Next Week

August 27, 2009

The last week of summer begins with a Japanese election on Sunday and a British banking holiday on Monday and ends with any early Treasury market closing on Friday ahead of the U.S. Labor Day Weekend.  Central bank interest rate policy meetings are scheduled in Australia, Sweden, Indonesia, Euroland, and Brazil, but no changes are anticipated.  FOMC minutes will be released Wednesday, and both Shirakawa and Trichet will be speaking publicly.

Many countries will be releasing monthly purchasing manager indices.  Most of the manufacturing sector reports arrive on Tuesday, and the service sector data mostly follow on Wednesday.  Britain also reports a construction PMI.  These are for August.

The monthly labor force survey on Friday heads the list of other scheduled U.S. releases.  Factory orders, pending home sales, auto sales, productivity and unit labor costs and the Dallas Fed index are on the calendar, plus the usual weekly releases like jobless claims, energy stocks, and chain store sales.

Canada releases GDP and labor statistics.

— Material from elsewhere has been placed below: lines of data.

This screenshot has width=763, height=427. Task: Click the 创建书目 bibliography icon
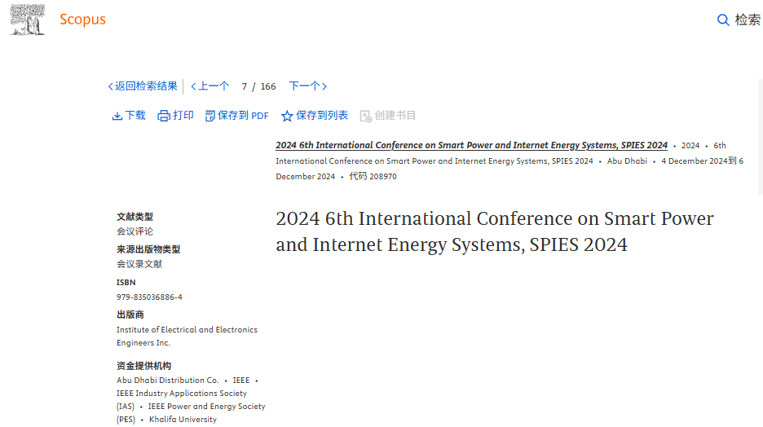point(366,116)
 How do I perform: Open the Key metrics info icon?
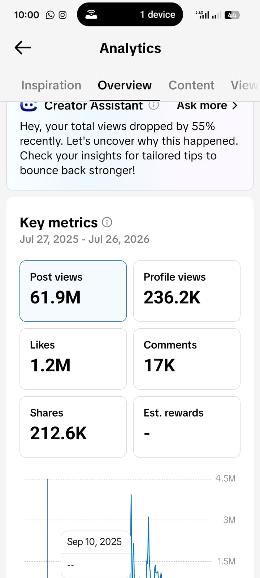coord(107,222)
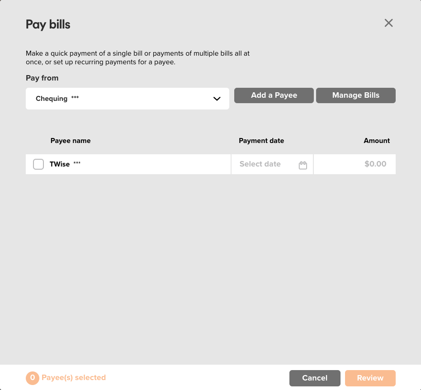Click the masked TWise account asterisks
Viewport: 421px width, 390px height.
(77, 163)
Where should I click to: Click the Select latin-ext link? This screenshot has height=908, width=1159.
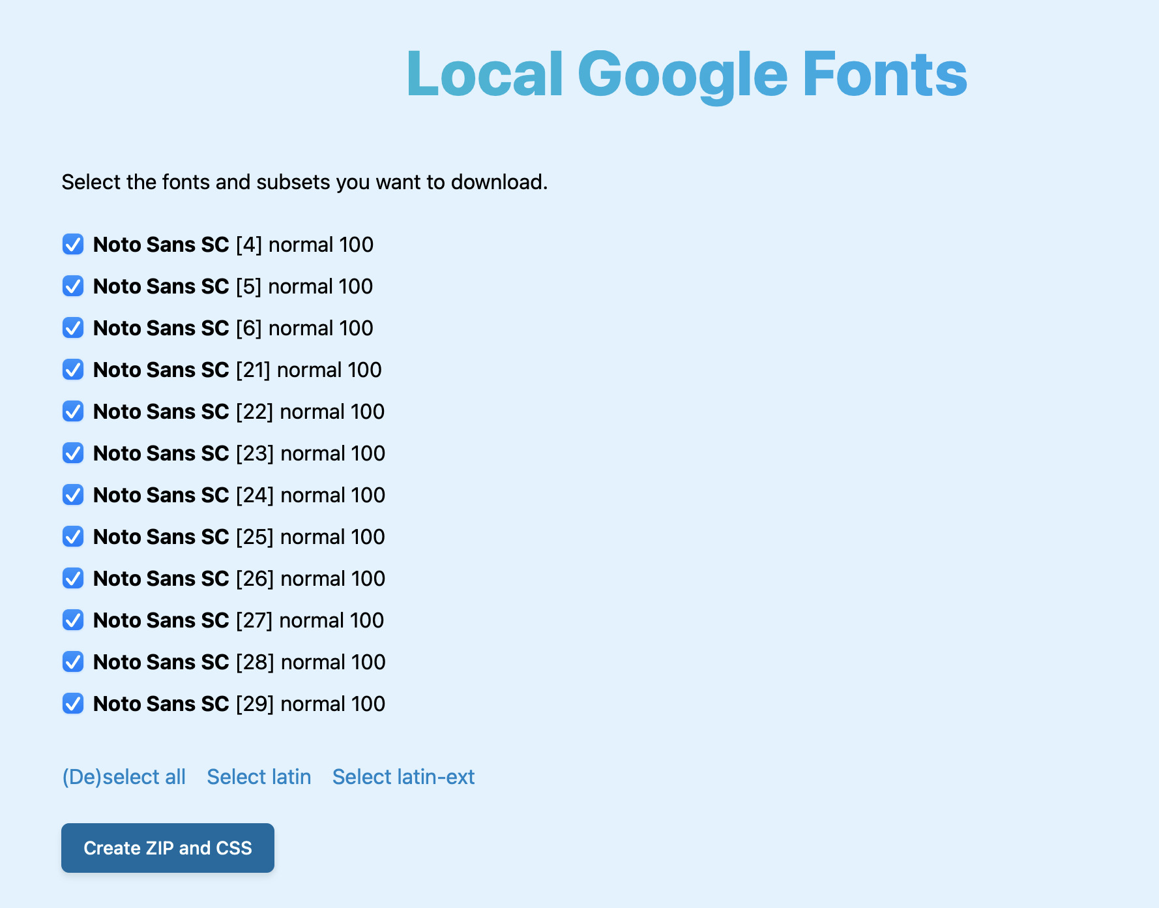tap(403, 777)
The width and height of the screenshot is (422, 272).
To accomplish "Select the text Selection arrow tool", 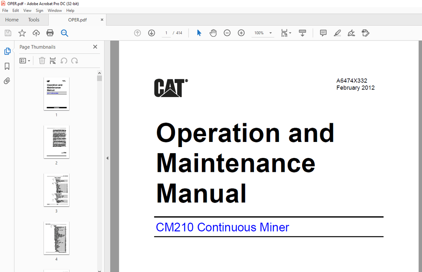I will coord(199,33).
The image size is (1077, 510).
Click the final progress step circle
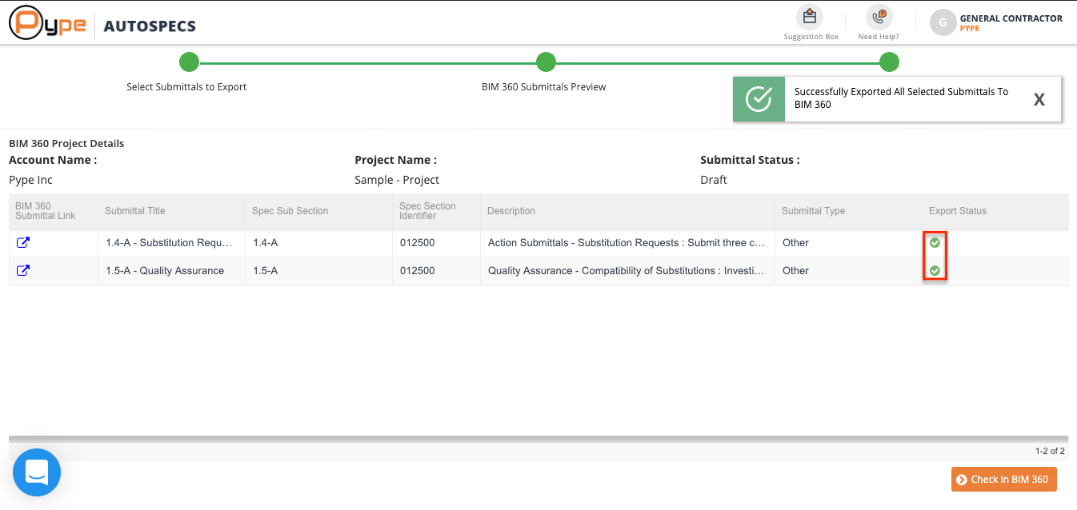click(x=889, y=62)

Australia reports GDP, trades, and building approvals.  South Africa announces the current account and trades, and Turkey chimes in with its CPI, PPI and trades, and India does the same with GDP.

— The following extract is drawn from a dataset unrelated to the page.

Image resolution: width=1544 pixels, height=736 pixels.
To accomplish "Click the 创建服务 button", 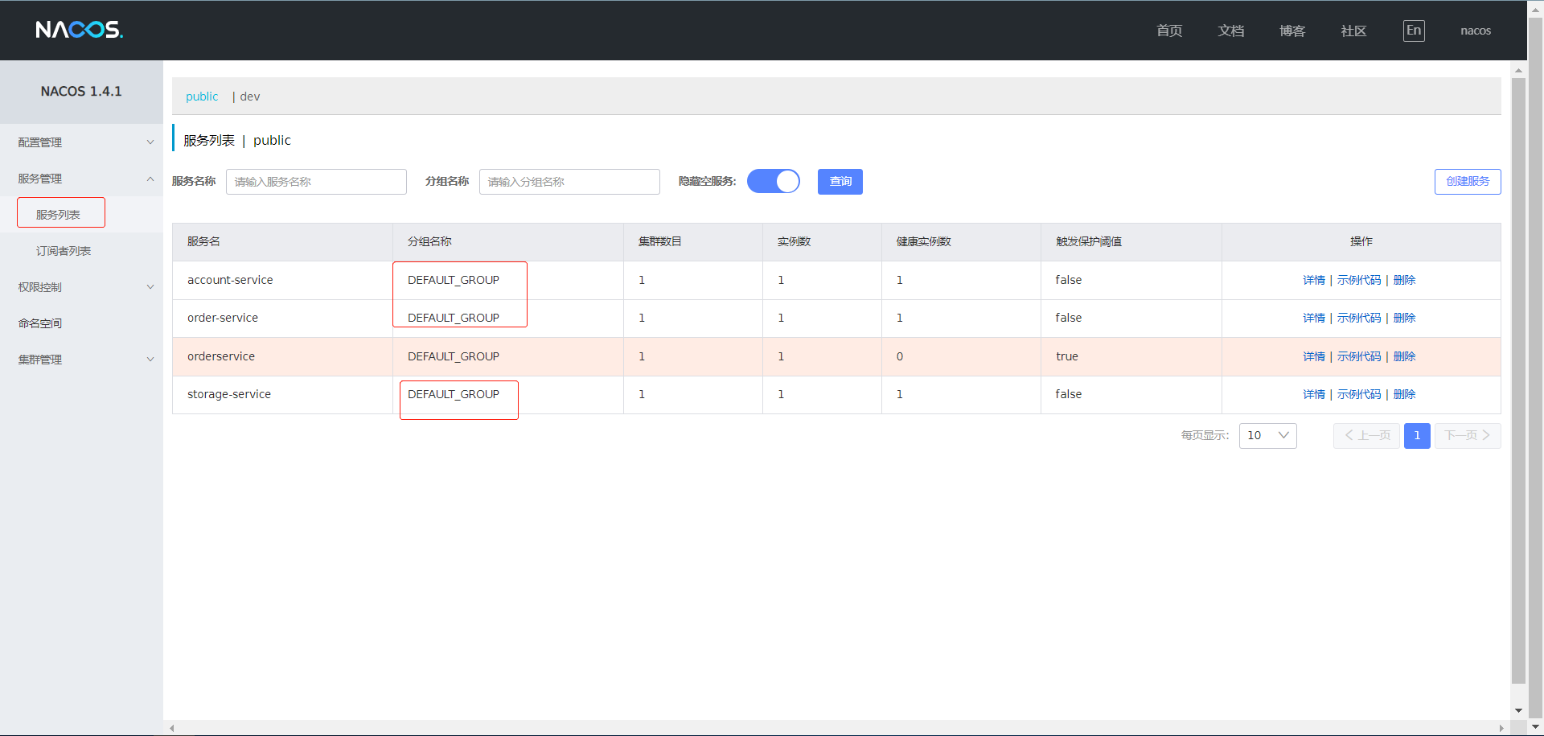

Aside from many PMI announcements, Euroland has scheduled the preliminary estimate for its CPI as well as retail sales, unemployment, and new EU Commission forecasts for the region.  German reports retail sales and labor statistics.  France releases unemployment and public finances.  Italy and the Netherlands report consumer prices, and Italy also announces trade data.

From Britain investors get mortgage approvals, M4, and new car sales.  Norwegian retail sales and trade data are due too.  So are Swiss GDP and CPI, and Swedish wages.

Brazil reports industrial production and trade figures, while Mexico releases consumer confidence.  South Korea will be announcing industrial production, consumer prices, GDP growth and trade figures.  Indonesia, Thailand, and the Philippines each announce consumer prices.

Besides its election, Japan’s monthend slew of data releases continues with industrial production, retail sales, auto sales, housing starts, construction orders, the monetary base, wages and, last but not least, the Ministry of Finance’s quarterly indication of business investment.